Exercise 1.1.27 in Tao's Topics in Random Matrices (moments and convergence)

Question

I'm stuck on parts (iii) and (iv). Does anyone have any ideas?

Answer 1

Kavi Rama Murthy gave a good counterexample for $(iv)$ in the comments.
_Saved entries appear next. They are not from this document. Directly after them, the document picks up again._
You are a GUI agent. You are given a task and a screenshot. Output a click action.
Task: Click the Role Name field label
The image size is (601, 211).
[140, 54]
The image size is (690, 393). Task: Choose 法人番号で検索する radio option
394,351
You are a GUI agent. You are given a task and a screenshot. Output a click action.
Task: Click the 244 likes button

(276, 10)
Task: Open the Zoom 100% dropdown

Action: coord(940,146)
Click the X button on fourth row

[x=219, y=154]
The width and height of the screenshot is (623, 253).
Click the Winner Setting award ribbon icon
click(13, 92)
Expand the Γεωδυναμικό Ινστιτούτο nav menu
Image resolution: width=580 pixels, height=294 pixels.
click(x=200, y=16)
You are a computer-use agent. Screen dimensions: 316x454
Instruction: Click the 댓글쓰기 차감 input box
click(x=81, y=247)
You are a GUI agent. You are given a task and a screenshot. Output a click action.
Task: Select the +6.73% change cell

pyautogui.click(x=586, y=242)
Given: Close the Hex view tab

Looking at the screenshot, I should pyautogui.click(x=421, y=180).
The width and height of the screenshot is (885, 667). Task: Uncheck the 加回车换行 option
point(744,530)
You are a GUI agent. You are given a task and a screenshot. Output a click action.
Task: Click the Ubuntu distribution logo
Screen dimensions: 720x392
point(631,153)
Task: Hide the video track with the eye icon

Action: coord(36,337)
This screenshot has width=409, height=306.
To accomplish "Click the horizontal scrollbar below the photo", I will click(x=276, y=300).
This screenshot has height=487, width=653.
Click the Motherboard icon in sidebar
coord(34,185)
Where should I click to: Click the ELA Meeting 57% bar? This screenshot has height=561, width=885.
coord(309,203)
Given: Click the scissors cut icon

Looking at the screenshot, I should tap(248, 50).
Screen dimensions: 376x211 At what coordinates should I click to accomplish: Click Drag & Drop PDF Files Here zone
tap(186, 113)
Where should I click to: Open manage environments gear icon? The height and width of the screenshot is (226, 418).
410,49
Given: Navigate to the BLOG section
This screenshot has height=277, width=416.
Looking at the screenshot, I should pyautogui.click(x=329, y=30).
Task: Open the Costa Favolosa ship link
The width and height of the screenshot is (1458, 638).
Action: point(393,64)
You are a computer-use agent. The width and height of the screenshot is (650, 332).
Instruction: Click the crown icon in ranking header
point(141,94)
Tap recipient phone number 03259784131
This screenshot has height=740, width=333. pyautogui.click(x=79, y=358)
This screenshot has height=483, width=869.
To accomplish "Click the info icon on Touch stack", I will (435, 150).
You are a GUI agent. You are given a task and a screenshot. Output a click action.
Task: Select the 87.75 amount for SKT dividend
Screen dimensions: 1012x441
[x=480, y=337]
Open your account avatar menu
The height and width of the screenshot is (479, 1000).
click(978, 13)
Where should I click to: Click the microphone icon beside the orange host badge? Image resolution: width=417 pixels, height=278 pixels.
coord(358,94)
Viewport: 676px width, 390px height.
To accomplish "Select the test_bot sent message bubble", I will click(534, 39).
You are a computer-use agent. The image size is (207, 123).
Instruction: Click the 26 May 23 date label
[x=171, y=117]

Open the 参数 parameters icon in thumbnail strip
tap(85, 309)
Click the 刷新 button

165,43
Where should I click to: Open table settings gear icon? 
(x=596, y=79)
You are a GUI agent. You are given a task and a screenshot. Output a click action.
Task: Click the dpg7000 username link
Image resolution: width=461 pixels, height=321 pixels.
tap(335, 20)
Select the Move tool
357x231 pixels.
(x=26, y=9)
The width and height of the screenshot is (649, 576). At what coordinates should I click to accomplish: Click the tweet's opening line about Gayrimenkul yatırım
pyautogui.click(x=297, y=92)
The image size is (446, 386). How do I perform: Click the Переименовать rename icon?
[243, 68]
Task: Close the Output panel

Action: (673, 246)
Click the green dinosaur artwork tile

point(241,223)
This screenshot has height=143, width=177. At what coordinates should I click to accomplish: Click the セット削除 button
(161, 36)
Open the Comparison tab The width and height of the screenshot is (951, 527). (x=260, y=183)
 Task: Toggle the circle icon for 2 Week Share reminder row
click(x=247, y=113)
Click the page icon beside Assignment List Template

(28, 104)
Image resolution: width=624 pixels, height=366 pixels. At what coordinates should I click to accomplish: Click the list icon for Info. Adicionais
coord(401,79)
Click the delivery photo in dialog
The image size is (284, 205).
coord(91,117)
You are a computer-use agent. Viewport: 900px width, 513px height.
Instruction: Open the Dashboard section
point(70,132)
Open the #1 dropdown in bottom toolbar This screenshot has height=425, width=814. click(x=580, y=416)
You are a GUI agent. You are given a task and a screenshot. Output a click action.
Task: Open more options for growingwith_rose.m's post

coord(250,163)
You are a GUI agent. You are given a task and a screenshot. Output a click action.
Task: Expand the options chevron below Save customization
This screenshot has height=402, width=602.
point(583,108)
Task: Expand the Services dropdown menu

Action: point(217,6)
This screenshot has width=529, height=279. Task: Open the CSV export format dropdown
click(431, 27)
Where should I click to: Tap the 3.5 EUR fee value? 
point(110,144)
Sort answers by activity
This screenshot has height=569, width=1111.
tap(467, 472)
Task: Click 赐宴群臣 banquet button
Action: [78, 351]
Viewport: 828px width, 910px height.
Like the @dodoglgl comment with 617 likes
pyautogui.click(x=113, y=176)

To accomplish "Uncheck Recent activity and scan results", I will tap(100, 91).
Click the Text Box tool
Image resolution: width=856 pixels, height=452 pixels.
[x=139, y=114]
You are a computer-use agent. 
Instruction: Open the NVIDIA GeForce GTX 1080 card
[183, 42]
Let me give a relatively short argument for $(iii)$.

First, note that by the result of $(ii)$ it is enough to show that $$\limsup_{n \to \infty} \mathbb{E}[|X_n|^k] \leq \mathbb{E}[|X|^k].$$

Now, you can check that for any $K$, $f: x \mapsto |x|^k 1_{\{|x|^k \leq K\}}$ is bounded and upper-semicontinuous and so by the Portmanteau theorem we have that $$\limsup \mathbb{E}[ |X_n|^k 1_{\{|X_n|^k \leq K\}}] \leq \mathbb{E}[|X|^k].$$

Also, by Holder's inequality, you get that $$\mathbb{E}[ |X_n|^k 1_{\{|X_n|^k > K\}}] \leq \mathbb{E}[ |X_n|^{k + \varepsilon}]^{\frac{k}{k+\varepsilon}} \mathbb{P}( |X_n|^k > K)^\frac{\varepsilon}{k + \varepsilon} \leq K^{- \frac{\varepsilon}{k}} \sup_n \mathbb{E}[|X_n|^{k + \varepsilon}] $$ where I have deduced the last inequality by writing $\mathbb{P}(|X_n|^k > K) = \mathbb{P}(|X_n|^{k + \varepsilon} > K^\frac{k + \varepsilon}{k})$ and applying Markov's inequality.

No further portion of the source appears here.